Phelps looked out of the corner of his eye. He saw Lochte. He knew he held a slim advantage. The image was almost exactly the same as four years ago. The same two swimmers, in the same two lanes, Phelps slightly leading on the final turn. On this night, too, they would charge home side-by-side, as fans in CenturyLink Center rose to their feet. With 25 meters to go, the water churning, it was nearly impossible to tell who was winning. Phelps knew it was anyone’s race. He kicked as hard as he could. “Our races usually come down to the touch,” Phelps said. “And I just wanted to get my hand on the wall first.”
He did. Again. By one-third of a second. Phelps: 1:55.91. Lochte 1:56.22. The final chapter of their Olympic trials story ending the same way it began.
When it was over, Lochte looked to the scoreboard above and saw the “2” next to his name. He headed to the lane line that had separated him from Phelps for the last two minutes. They embraced. Lochte offered congratulations then bobbed in the water, trying to catch his breath, the weight of the moment not lost on him.
“It was like, ‘Wow, our journey is coming to an end,’ ” Lochte said. “This is something I’m definitely going to cherish for the rest of my life. Our last time racing against each other on U.S. soil. Something I really tried to take to heart.”
Said Phelps: “It’s crazy that we’ve been racing each other for 13 years. That’s the last race on American soil you will see. It’s pretty cool — a lot of amazing races.”
After leaving the pool deck, Lochte hobbled down a set of stairs, using both hands to support his weight with each step. He looked to be in pain, his gait resembling someone far older than a world-class swimmer who will turn 32 two days before the opening ceremonies in Rio. Phelps, meanwhile, hurried off the deck to prepare for the semifinals of the 100-meter butterfly, an event in which he finished sixth. “Tonight was brutal,” Phelps said. “That 100 fly hurt.”
You might think there would be bitterness, jealousy or frustration from Lochte, that he would resent Phelps for having the kind of career he wished he could have had.

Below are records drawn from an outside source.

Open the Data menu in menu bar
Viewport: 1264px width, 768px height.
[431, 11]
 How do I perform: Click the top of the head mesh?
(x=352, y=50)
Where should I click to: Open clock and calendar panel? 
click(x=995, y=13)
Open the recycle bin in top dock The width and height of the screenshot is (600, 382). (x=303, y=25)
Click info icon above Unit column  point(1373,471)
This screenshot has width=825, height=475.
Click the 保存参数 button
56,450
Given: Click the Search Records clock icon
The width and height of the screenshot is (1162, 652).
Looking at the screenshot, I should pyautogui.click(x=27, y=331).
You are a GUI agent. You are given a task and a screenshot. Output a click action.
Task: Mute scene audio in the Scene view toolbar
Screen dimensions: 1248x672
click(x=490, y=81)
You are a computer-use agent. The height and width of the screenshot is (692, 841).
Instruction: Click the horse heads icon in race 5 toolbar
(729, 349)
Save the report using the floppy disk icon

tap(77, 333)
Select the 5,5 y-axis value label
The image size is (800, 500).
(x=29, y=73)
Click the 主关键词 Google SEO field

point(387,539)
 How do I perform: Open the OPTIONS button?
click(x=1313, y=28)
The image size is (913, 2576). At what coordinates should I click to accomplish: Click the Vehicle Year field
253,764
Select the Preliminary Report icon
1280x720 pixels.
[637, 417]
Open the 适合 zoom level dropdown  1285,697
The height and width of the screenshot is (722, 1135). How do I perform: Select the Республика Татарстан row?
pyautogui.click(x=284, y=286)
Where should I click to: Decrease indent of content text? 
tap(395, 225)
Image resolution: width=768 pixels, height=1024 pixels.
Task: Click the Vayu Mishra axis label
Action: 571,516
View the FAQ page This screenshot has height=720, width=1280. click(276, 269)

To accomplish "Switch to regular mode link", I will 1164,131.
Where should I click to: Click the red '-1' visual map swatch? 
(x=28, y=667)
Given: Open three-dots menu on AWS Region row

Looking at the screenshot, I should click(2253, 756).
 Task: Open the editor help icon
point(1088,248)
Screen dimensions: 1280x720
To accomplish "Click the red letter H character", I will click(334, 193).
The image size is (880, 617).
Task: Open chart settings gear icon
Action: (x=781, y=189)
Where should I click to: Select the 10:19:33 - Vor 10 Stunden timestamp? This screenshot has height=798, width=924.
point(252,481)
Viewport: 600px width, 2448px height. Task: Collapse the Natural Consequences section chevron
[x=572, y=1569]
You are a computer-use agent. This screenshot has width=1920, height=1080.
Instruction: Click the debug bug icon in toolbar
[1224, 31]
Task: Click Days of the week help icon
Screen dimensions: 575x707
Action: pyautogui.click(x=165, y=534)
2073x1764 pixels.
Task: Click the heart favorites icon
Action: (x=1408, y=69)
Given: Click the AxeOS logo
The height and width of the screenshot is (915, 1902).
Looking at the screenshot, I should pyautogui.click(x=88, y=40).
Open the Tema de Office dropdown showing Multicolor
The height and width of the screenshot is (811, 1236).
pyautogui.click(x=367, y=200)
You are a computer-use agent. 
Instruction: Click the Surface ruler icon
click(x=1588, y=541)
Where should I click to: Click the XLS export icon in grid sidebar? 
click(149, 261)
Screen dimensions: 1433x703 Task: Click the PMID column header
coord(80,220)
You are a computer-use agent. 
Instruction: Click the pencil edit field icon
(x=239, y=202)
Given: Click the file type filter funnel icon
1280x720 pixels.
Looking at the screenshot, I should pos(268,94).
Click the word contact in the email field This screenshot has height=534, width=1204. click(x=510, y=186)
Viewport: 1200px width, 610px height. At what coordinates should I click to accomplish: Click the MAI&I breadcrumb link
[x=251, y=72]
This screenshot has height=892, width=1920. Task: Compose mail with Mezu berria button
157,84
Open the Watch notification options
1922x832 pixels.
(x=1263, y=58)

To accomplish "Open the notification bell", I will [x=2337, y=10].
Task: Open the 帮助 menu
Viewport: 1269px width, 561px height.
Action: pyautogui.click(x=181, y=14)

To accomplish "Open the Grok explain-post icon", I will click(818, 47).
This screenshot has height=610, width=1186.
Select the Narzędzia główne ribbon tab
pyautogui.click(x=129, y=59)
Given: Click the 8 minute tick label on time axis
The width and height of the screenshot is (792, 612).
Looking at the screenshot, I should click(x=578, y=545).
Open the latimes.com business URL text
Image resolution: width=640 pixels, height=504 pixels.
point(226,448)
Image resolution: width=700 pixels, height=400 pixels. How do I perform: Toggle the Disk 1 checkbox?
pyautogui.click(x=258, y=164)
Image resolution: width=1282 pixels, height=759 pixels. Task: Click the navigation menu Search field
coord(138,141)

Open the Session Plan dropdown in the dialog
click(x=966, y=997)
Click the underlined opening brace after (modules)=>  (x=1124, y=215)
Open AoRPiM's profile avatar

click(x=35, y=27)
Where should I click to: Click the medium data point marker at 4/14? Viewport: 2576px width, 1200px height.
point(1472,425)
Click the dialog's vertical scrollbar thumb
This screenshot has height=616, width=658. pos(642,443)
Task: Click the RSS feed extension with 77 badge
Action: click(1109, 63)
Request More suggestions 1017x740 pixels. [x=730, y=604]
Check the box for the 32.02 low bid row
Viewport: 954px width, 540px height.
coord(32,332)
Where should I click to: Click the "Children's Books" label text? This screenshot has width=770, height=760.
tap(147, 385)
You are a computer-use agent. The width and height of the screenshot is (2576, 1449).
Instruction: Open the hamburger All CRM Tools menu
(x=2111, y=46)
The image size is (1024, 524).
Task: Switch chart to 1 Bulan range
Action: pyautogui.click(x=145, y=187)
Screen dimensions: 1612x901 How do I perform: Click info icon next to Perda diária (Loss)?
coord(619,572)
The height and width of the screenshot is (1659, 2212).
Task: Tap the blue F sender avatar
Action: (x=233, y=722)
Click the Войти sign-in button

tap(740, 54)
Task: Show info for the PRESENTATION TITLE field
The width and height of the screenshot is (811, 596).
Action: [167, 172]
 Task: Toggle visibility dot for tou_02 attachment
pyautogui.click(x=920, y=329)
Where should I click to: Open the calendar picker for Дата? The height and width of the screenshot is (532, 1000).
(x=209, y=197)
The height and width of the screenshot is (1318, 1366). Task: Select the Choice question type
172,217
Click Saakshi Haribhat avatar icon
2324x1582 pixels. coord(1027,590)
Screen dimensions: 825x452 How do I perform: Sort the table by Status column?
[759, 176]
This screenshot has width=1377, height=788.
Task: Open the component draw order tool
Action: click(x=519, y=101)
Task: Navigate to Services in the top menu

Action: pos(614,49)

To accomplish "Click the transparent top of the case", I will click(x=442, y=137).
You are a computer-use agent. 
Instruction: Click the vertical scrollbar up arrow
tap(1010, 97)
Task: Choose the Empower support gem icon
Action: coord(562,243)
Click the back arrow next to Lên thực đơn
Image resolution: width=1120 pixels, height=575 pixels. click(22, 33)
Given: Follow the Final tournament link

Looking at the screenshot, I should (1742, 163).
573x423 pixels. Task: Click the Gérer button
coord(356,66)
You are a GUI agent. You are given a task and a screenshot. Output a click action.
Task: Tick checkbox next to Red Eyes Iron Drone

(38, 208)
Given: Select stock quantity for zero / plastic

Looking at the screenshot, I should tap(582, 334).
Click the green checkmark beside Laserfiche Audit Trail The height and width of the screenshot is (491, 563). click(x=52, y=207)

Without spending his career chasing Phelps, though, Lochte says he truly believes he wouldn’t have accomplished what he has. The 11 Olympic medals. The two world records that still stand. The World Swimmer of the Year Award. Friday night, he was disappointed but appreciative.
“I wouldn’t be the swimmer I am today if I didn’t have Michael,” he said. “We both push each other and bring the best out of each other.”
Neither Phelps nor Lochte was thrilled with his final time, despite being the second- and third-fastest in the world this year. Lochte’s coach, David Marsh, was especially frustrated and said he expected more from Lochte in the race after he cruised to a 1:56.71 in Thursday night’s semifinals. In a way, he blamed Phelps.
“I think Ryan raced Michael rather than swimming his best race,” Marsh said. “That’s what it looked like to me. He didn’t execute a few of the pointers he was supposed to and that’s because he was swimming with Michael.”
During the next five weeks, Phelps and Lochte will become teammates one last time. They will train together, eat together, at some point play cards together. And do whatever they can to get faster together.
And then, if all goes as expected in preliminaries and semifinals, they could meet for one final time on the night of Aug. 11 in Rio in the final of the 200 IM. It would be Lochte’s final chance to beat his rival.
“When you look at just the metrics, you have to say Michael owns him,” Marsh said. “But the reality is, is he capable of beating Michael? Absolutely. Absolutely he is.”